FINITA la festa della laurea – ma quale festa?- ci interroghiamo su dove si possa andare a scalare – o meglio: dove non si schiatti dal caldo-.
Dopo una serissima e dettagliata selezione dei posti la mano del selezionatore/tiranno – la mia- cade sulla parete dei Militi.
Questa grande e storica falesia sopra Bardonecchia viene spesso decantata dai climber valsusini ma noi, per un motivo o per l'altro, non siamo ancora riusciti a metterci piede – o mano?-.
Quale migliore occasione per una fuga dall'umidità assassina?
Domenica mattina partiamo presto ma proprio presto – no, non è vero siamo dei pigroni- con Tobia che gia sogna verdi prati dove dormire più o meno tutto il giorno, io sogno pareti su cui scalare tutto il giorno, l'audace sogna vie farlocche da fare più o meno tutto il giorno e Maurizio sogna sciagure in parete da vedere più o meno tutto il giorno.
I sogni dei 4 vengono presto interrotti dai lavori autostradali che obbligano ad un'inattesa sosta autostradale. Ma tra lamente improperi e russamenti – di Tobia, naturalmente, che nel baule ronfa come un ghiro- riusciamo a raggiungere Bardonecchia.
Attenzione: ho detto Bardonecchia, non la falesia.

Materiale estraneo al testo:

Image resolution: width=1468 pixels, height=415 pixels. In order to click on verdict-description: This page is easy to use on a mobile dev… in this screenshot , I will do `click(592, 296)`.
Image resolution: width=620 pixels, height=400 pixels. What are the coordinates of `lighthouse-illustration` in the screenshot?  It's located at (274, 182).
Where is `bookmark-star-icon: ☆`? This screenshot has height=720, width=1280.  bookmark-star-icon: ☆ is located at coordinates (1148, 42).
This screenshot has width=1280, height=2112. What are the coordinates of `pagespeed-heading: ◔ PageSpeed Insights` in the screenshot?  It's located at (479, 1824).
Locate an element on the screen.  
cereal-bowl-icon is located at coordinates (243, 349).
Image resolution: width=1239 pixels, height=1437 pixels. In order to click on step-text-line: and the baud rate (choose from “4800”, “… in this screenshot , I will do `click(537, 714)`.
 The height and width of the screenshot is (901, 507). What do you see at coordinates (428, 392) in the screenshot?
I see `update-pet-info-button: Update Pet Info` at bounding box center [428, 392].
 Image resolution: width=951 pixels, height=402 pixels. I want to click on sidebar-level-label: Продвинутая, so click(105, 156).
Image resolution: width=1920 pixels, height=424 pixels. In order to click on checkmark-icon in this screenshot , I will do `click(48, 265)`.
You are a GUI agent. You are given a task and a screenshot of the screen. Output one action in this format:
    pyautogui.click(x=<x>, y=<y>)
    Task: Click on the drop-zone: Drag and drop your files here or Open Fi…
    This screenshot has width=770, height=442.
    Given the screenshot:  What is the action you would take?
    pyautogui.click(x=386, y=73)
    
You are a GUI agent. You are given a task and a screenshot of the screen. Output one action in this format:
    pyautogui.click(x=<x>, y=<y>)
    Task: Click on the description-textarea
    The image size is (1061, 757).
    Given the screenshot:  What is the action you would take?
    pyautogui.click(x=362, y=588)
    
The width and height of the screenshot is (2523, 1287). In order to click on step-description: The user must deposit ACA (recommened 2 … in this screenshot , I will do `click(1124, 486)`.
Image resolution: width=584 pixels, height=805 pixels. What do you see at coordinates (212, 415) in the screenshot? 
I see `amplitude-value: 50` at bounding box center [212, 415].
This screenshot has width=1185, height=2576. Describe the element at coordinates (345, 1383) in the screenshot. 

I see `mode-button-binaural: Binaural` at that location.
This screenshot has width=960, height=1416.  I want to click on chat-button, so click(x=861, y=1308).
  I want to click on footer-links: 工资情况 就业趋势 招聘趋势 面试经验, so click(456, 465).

Infatti prima di arrivare alla falesia riusciamo a tirare dritto per il Colle della Scala impensierendoci solo quando cominciamo a vedere che sbuca in Francia!
Ma alla fine più o meno quando il sole è al suo zenit e la roccia viene infiammata dai suoi raggi riusciamo ad rintracciare la falesia.
Quindi in ordine scendiamo, ci fiondiamo in falesia, ci imbrachiamo di corsa e via.
Partiamo sulle vie all'estrema sinistra perché lì non c'è nessuno – e c'è un motivo, no?-. Monto il primo tiro 'Tao' (6a+) una placca tecnica lunga e divertente non fosse che il sole ha reso la partenza aderente come una lastra di marmo di Lasa...quindi...e qui si spiega perché tutti scalavano di là!
Intanto, mentre Tobia potete immaginare cosa fa, i due associati si legano e montano 'primi passi'(5), bravi!
Così ferito nell'orgoglio per la poca aderenza di questo calcare parto per 'Swish' (6c) un nome tutto un programma. Si tratta di una via alquanto breve ma non per questo non interessante. Si scala su di un muro appena verticale su prese piccole ma nette ed appoggi sempre più piccoli man mano che si sale. Parto col timore che l'aderenza sia così così e mi ritrovo a vista a tre quarti della via dove sbaglia – o non intuisco- il passaggio venendo giù come l'ultimo dei piciu. D'altronde 'Swish' cari i miei lettori non vi ricorda tanto il rumore onomatopeico di qualcuno che fionda?
Comunque sia al secondo giro libero questo tiro con una certa amarezza per aver sbagliato il tentativo 'a vista'- tanto per cambiare!-.
Intanto i compagni si cimentano sulle placche di grado 6a dove l'audace sale agilmente grazie al suo personalissimo motto ''tanto la suola tiene''... Mah...
Maurizio, invece, munge più o meno come un bracciante agricolo grazie al suo personalissimo motto ''tanto il rinvio tiene''...Mah...
Passiamo poi tutti sulla classicissima via 'Albatros' (6a)una bella lunghezza su roccia stranamente poco usurata -!-.
E poi, finalmente, mi ritrovo ad esser soddisfatto di una performance.
Decido di provare 'a vista' la via 'filanda'(6c). Questa è una lunghezza leggermente strapiombante che segue uno spigolo con un percorso estremamente estetico. La via è sui venti metri senza passi eccessivamente difficili ma piuttosto continua.
Parto con la giusta carica e mi ritrovo indenne sopra alle prime sequenze su piattoni verticali. Un buon riposo mi permette di sghisare bene e di riprendermi di testa e tento di arrivare in catena senza cadere; nel giro di qualche minuto mi ritrovo in catena soddisfatto e se posso permettermi di dirlo anche molto stanco. Scalare 'a vista' è uno stile in cui sono poco efficace ma che se va a buon fine è estremamente appaggante. Oggi finalmente riesco su un 6c a vista lasciandomi alle spalle la personalissima sindrome del 'la chiudo al secondo giro'. :)
Ancora un tiro di defaticamento per tutti e corriamo a Bardonecchia per la gelato-merenda – oggi direi meritata!-.
Giornata fresca, falesia superlativa e compagnia solita ma piacevole...cosa volere di più?
Magari un giretto a Gravere domani come abbiamo combinato con Danilo!